Based on this system, assessment may be prioritised according to criteria such as the existence of unmet medical needs, the pioneering nature of the technology in a new therapeutic area, or its potential disruptive impact for patients or for the NHS.

The new regime also introduces scientific advice for holders, strengthens the role of the National Pharmacy and Therapeutics Committee in defining therapeutic positioning and managing the National Medicines Formulary, creates the Exceptional Availability Regime and establishes a pilot programme for simultaneous assessment for marketing authorisation and public availability.

Assessment timelines expressly provided for

Assessment timelines are now expressly provided for in the statute.

Under the previous regime, these timelines were largely left to supplementary regulation, notably the ministerial orders that regulated the regime.

Price confidentiality and mandatory renegotiation

Reflecting existing practice, the new regime expressly allows public availability contracts for health technologies to include confidentiality clauses covering prices, discounts and risk-sharing models.

This is already a widely used practice, but one that lacked an express legal basis. The confidentiality framework now established also extends to reimbursement and/or prior assessment agreements entered before the new regime came into force.

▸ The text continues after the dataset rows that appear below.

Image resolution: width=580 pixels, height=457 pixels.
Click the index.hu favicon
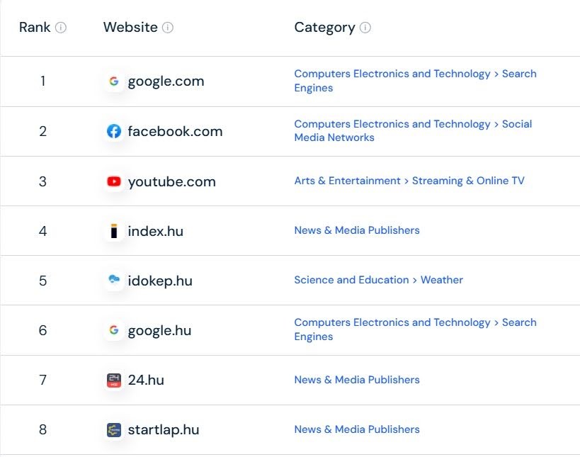[114, 231]
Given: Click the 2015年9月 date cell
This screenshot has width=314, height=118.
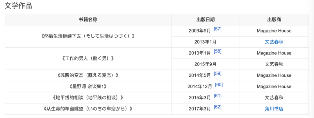Looking at the screenshot, I should (206, 64).
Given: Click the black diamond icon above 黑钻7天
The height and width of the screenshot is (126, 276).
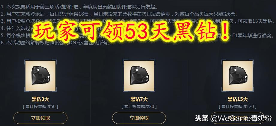Looking at the screenshot, I should click(x=139, y=75).
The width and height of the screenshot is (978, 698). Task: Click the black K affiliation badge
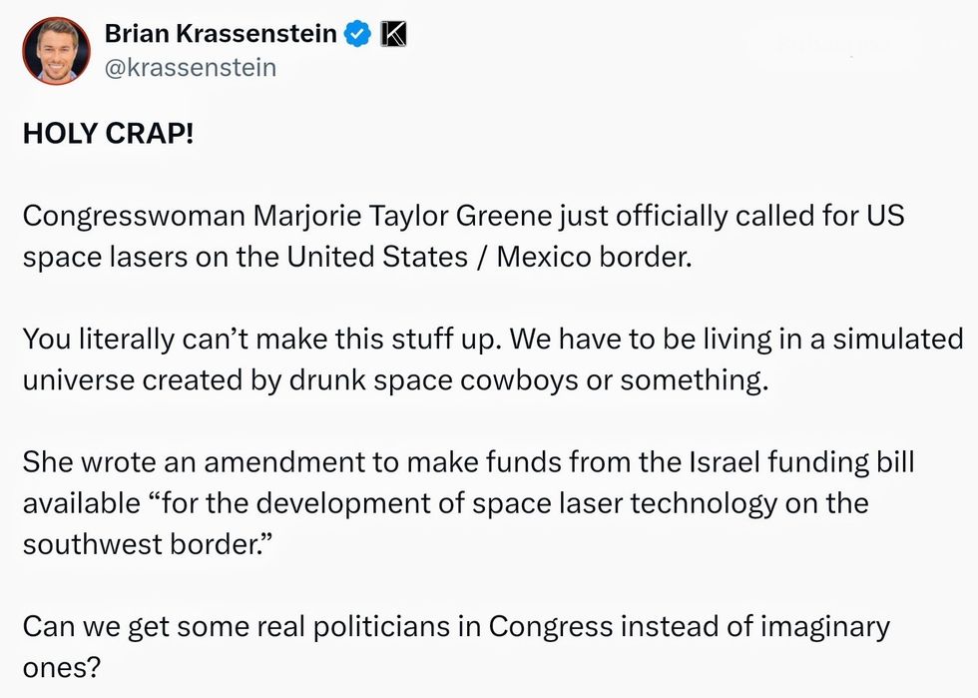tap(393, 35)
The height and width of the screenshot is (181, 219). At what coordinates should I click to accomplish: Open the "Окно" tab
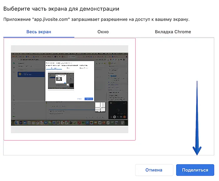coord(103,32)
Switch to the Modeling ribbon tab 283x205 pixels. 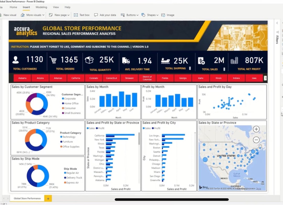coord(41,7)
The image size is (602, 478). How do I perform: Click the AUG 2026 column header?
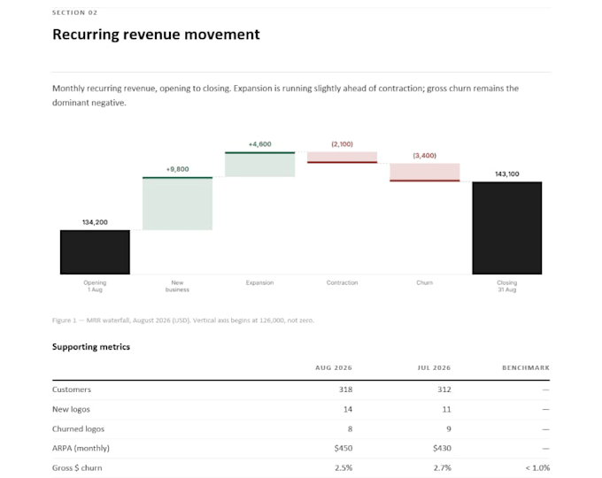334,368
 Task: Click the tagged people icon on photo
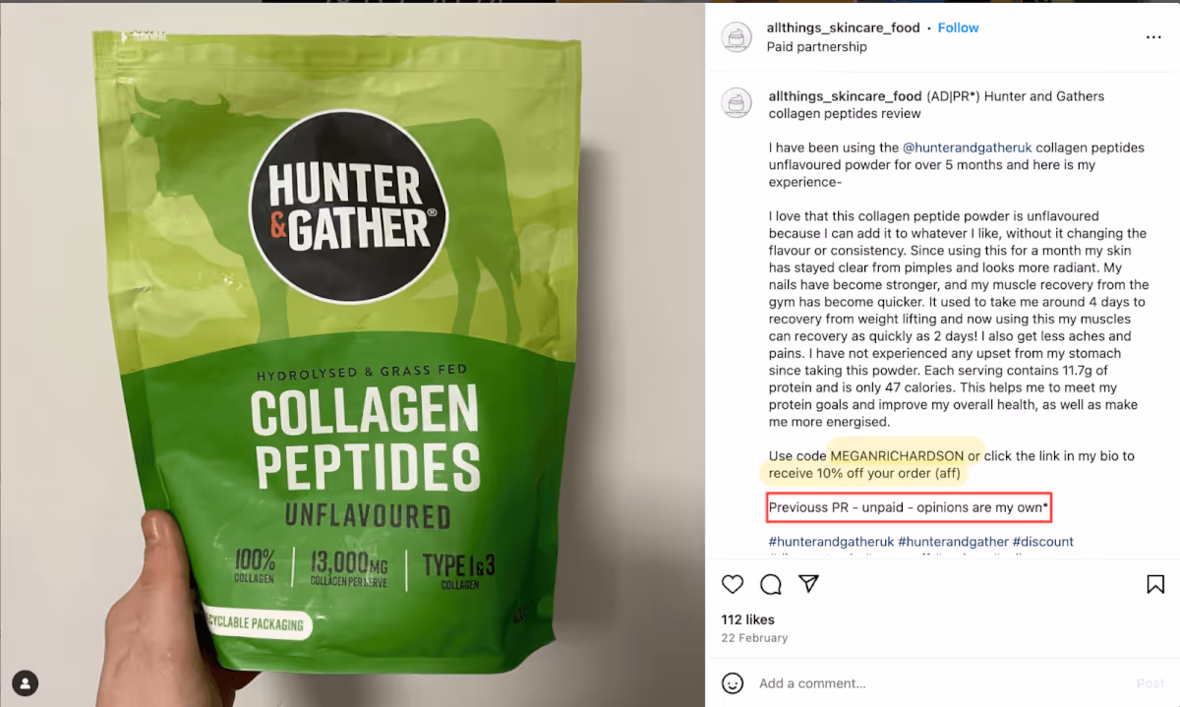point(25,682)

The statute also introduces mandatory renegotiation, with a minimum reduction of 10%, where the covered population or State expenditure associated with the health technology increases by more than 60% compared with the previously agreed expenditure cap.

Transparency, public participation and conflicts of interest

The new SiNATS also formalises the structured participation of patient associations in assessment procedures and requires annual declarations of interests from those involved in health technology assessment, in line with the HTA Regulation.

Reformulated administrative offence regime

Although the amount of the fines is maintained, the catalogue of infringements is reformulated to reflect the new duties established by the statute, including those relating to evidence submission, market supply, price confidentiality and other obligations under the new regime.

Transitional regime

The new regime does not apply to public availability applications pending on the date of its entry into force.

However, it applies to health technology reassessment procedures and to reviews of contracts entered under the previous SiNATS. References in legislation to the previous regime should be read as references to the corresponding provisions of the new regime.

The statute enters into force on 1 July 2026.